In 1947 Forbes marked its 30th anniversary and nascent revival with a major dinner at New York’s Waldorf Astoria. New York governor Thomas Dewey gave the evening’s major address, and he didn’t disappoint, making headlines by declaring his intention to run for President in 1948. (Although he was heavily favored to win— Life magazine ran a photograph of Dewey with the caption “The next President travels by ferry boat over the broad waters of San Francisco Bay” before the election—dewey lost to incumbent Harry Truman in America’s greatest electoral upset prior to Donald Trump’s stunning 2016 victory.)
Editorial content improved, as did circulation and advertising with a number of innovations. In January 1949 Forbes introduced what would become its annual report card on industries and companies, thereby starting the buildup of its statistical muscle. January traditionally was the deadest month of the year for advertising, but with this issue’s advent it became one of the best. In the 1950s the magazine began in-depth coverage of the burgeoning mutual fund industry. Every year we would give each fund a letter grade for long-term performance in up markets and another in down markets. Despite bitter memories of the Depression, millions of people were starting to invest again as their economic conditions got better.
The longtime (1961–99), brilliant, crusty, cowed-by-no-one editor James Michaels did more than anyone else to bring about Forbes’ editorial prominence. We developed a reputation for hard-hitting stories that evaluate companies the way critics critique a stage play. What made these pieces ring true was our growing sophistication in digging into corporate balance sheets in a way that no other publication did. One example: a cover story in 1998 exposing the obscure and outrageous fees charged by most annuities, which made this popular vehicle a decidedly poor investment for customers.
The magazine’s growing fame was ac- celerated in 1982 with the introduction of a special annual issue that ranked the 400 richest Americans. The idea was Malcolm’s (the “400” number was inspired by the so-called 400 Ball hosted in 1892 by New York’s social queen, Caroline Astor. Social arbiter Ward Mcallister coined the phrase “The Four Hundred”). MSF met fierce internal resistance: How can we find out who these people are, since much of the necessary information isn’t public? If we think someone might qualify, how can we dig up their finances? Anyway, won’t our listing them make them targets for kidnappers, robbers and fundraisers? The editorial department conducted a “study” and told Malcolm his idea was absolutely unfeasible.

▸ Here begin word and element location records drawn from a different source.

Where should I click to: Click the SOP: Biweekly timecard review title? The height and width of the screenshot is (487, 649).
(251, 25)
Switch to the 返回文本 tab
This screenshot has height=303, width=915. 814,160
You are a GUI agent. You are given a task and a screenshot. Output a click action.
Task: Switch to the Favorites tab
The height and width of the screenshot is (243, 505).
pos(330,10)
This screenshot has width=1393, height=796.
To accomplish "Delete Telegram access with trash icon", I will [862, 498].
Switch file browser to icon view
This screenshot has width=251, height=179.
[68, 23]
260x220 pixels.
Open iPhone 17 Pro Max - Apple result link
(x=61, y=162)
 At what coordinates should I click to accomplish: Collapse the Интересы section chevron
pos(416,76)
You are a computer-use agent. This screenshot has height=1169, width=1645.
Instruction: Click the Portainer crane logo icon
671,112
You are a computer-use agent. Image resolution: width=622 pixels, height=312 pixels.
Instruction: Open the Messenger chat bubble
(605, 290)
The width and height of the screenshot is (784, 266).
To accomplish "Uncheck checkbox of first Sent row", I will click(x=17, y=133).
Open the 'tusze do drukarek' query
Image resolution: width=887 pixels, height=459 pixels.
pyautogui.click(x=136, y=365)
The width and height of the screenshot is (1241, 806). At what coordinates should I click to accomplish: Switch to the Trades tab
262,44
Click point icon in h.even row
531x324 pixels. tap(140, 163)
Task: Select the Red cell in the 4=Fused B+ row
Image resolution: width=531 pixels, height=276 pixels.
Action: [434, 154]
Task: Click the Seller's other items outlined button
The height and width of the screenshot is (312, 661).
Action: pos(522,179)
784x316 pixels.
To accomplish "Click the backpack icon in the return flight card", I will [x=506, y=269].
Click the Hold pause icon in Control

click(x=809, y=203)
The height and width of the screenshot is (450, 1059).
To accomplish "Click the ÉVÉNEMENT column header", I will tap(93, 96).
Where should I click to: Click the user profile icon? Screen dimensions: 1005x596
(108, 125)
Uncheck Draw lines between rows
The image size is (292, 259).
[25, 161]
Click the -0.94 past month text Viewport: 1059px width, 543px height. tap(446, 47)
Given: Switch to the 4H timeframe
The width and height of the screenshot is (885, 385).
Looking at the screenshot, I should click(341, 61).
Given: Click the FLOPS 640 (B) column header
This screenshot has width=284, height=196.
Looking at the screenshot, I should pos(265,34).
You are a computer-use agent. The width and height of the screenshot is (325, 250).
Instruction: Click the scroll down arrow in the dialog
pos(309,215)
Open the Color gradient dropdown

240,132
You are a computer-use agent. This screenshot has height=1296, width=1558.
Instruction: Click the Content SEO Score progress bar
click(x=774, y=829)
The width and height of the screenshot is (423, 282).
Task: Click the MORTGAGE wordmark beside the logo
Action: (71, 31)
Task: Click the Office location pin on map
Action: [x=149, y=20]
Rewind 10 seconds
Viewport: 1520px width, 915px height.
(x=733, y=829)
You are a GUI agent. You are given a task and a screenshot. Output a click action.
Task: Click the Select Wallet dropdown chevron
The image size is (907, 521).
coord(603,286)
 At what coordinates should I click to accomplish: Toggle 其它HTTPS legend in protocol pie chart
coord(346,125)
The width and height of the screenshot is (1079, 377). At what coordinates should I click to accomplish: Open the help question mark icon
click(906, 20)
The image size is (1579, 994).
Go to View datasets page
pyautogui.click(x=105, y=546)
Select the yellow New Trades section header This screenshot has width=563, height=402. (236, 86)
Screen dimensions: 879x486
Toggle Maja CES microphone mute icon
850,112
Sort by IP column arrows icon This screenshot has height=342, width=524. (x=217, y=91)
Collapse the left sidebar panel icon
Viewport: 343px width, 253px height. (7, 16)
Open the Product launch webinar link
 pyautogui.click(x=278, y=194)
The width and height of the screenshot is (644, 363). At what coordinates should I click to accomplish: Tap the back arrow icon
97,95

“Okay,” the boss replied. “I’ll take it out of your hands and do it myself; I’ll hire some outside staff and raid a few of yours.” Edit capitulated. In fact, the handful of editors and reporters involved on what was dubbed “The Rich List” deftly developed ways of getting seemingly unavailable information, and Forbes has been widening the search and refining the methods of mining data ever since. The first edition was a huge success, editorially and financially, and lists became a Forbes mainstay. The key was and is credibility and innovation. For example, Forbes’ 30 Under 30, an annual list of 30 impressive young achievers in 20 different categories, has been phenomenally successful, thanks to Randall Lane, its originator and the editor of Forbes, and his editorial colleagues.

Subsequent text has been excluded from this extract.